(Records shown begins)
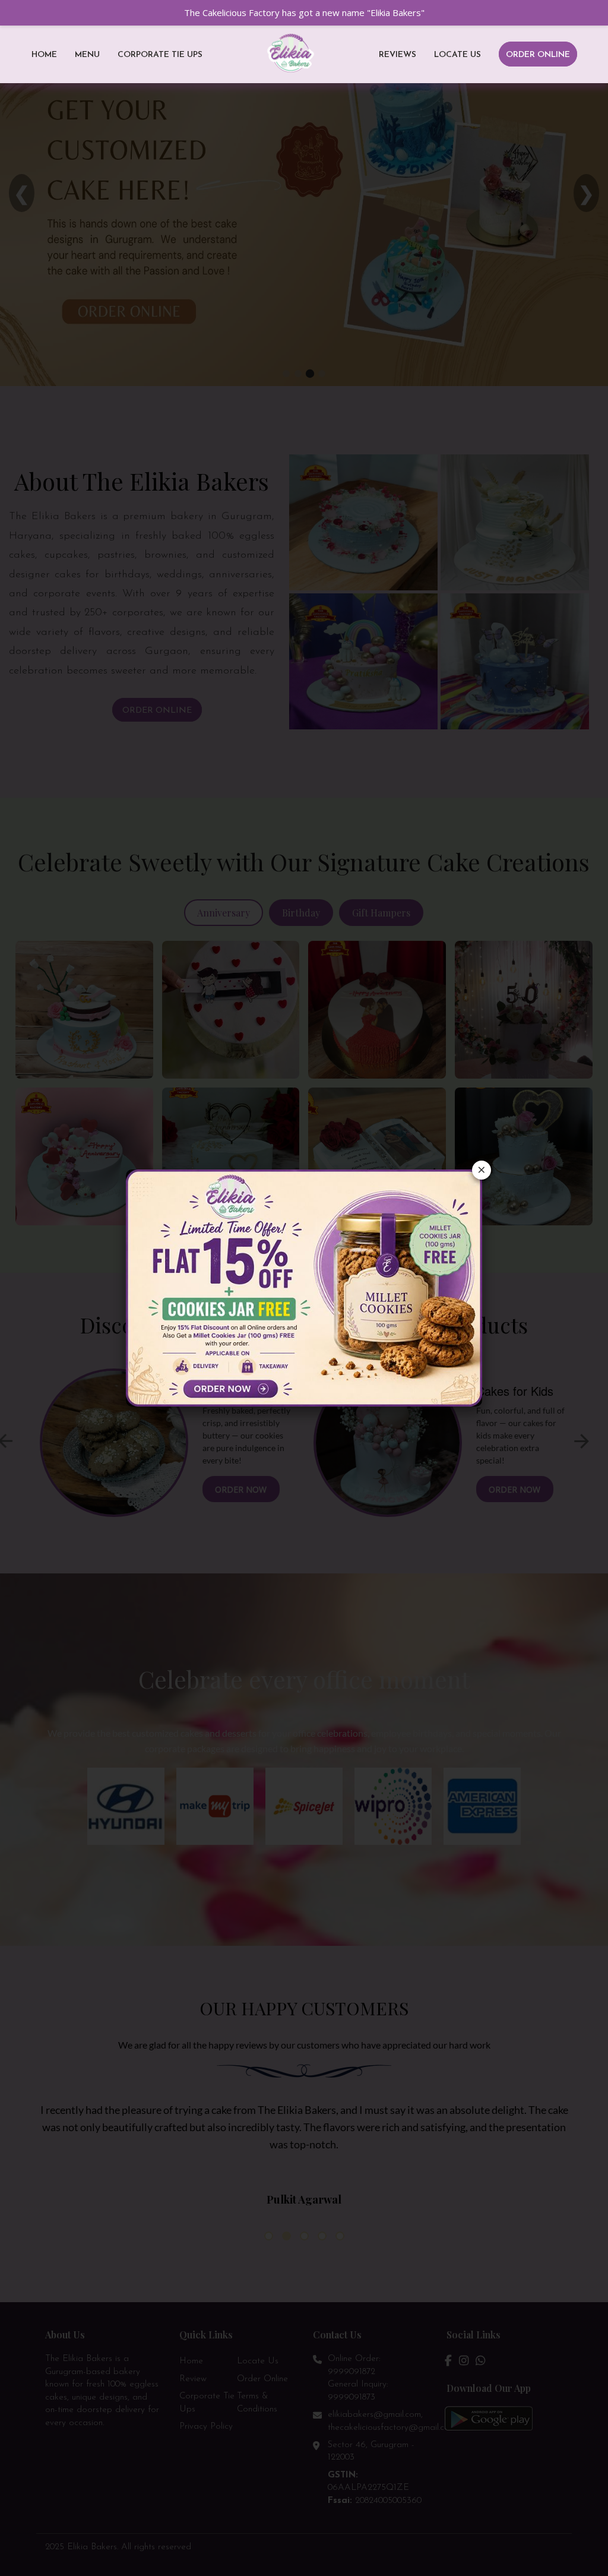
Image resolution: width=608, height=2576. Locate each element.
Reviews (397, 54)
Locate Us (457, 54)
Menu (87, 54)
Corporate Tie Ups (160, 54)
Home (44, 54)
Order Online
(Records shown ends)
» What to do: Repeat the records above exactly. Pictures do not belong in the copy.

» Response to the exercise:
Image resolution: width=608, height=2576. Locate each element.
Reviews (397, 54)
Locate Us (457, 54)
Menu (87, 54)
Corporate Tie Ups (160, 54)
Home (44, 54)
Order Online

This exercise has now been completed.